Pas si bizarre, car imagineriez-vous le ridicule d'une vache qui, munie d'un beau tablier, chanterait devant une glace : "Ah ! Je ris de me voir si belle en ce miroir ?". Ce serait commettre une faust que d'imaginer telle vision. En effet, raisonnablement, on ne peut envisager qu'un tablier, quel qu'il soit, puisse seoir un tant soit peu à une vache, aussi affriolante serait-elle. Et un pauvre lapin affublé de guêtres serait bien enquiquiné pour se mouvoir, le pauvre ! Seul un chat muni de bottes peut, éventuellement, être acceptable .
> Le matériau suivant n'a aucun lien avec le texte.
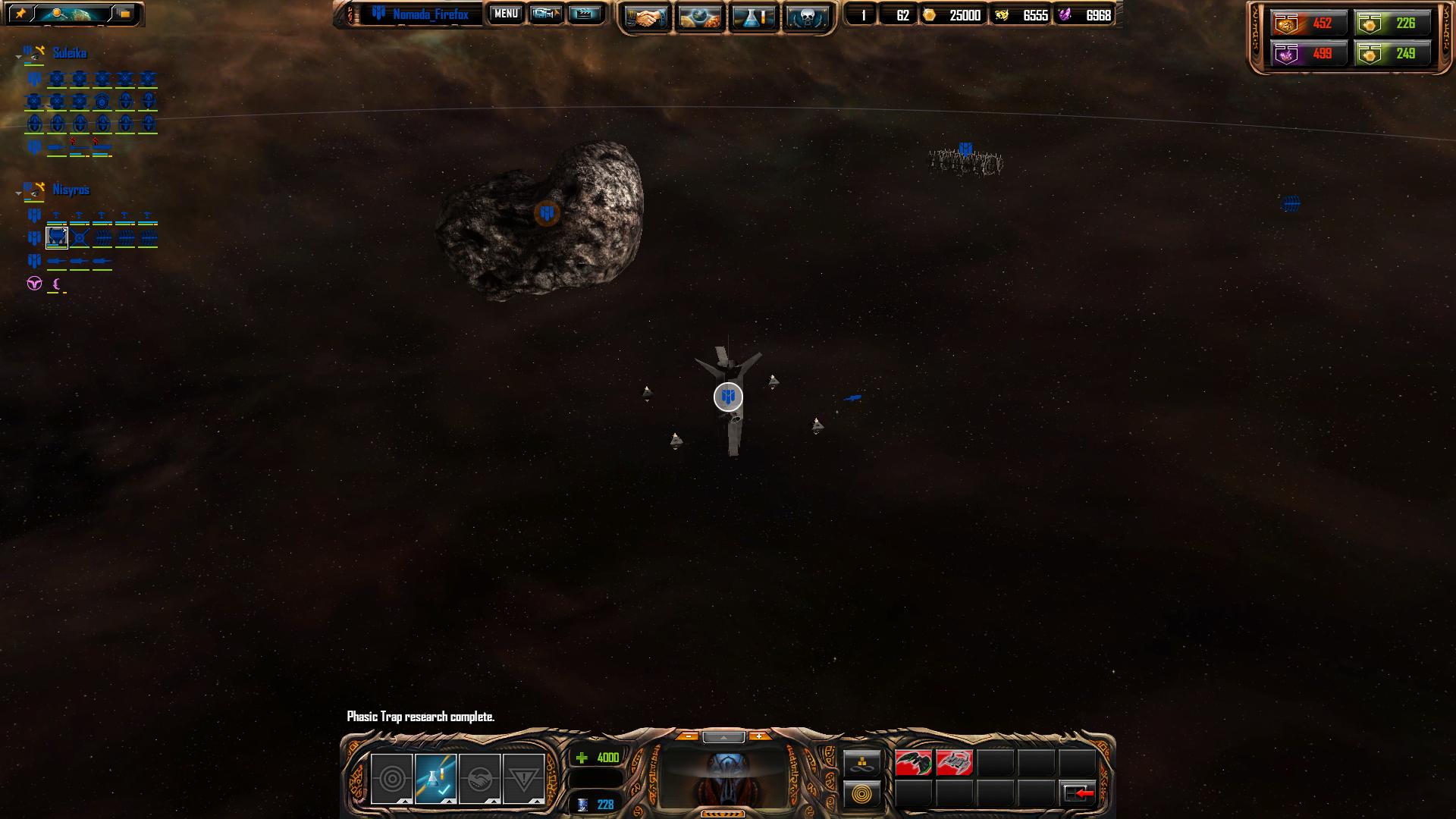Collapse the Nisyros tree arrow
Screen dimensions: 1456x819
18,193

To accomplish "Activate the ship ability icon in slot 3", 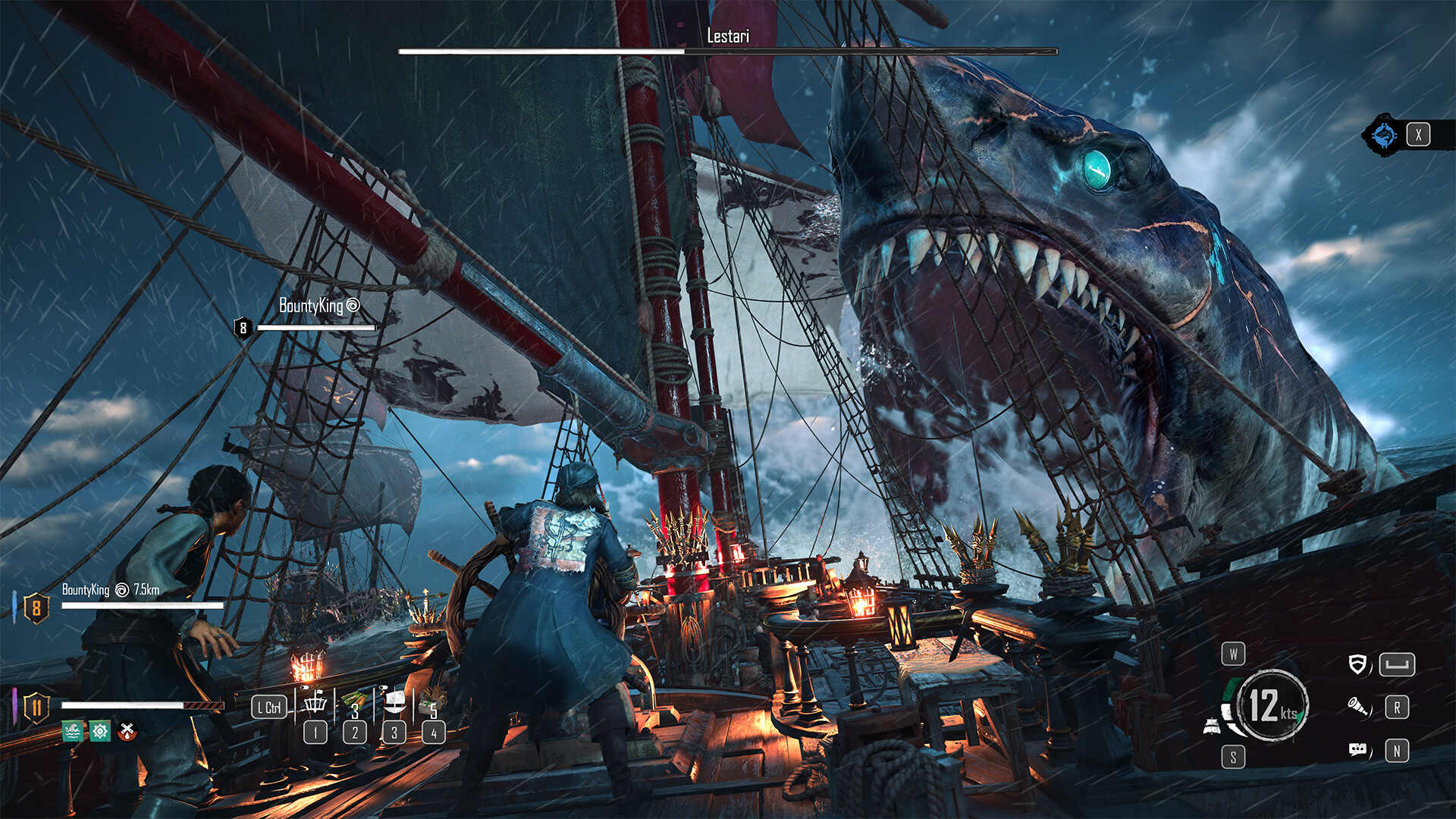I will 395,700.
Ce rapprochement d'une pièce d'habillement et d'un animal est depuis longtemps utilisé pour exprimer non seulement le ridicule de celui qui s'habille très mal (voir l'image ci-dessus), mais aussi, par extension, l'association de deux objets dont celui qui prononce la phrase estime qu'ils n'ont rien à faire l'un avec l'autre.
Et si le chat botté peut trouver grâce à nos yeux, c'est aussi parce que l'animal utilisé dans ce genre de comparaisons dévalorisantes est souvent mal considéré : une histoire intitulée "la vache bottée" aurait sûrement eu moins de succès (pourtant, Charles Nisard, dans son "Curiosités de l'étymologie française" paru en 1863, cite "comme des pantoufles à un chat" -comme quoi, même le chat...- mais aussi "une chemise à un cochon, un bonnet à une chèvre, une bride à un oison, à une mouche, à un pou...").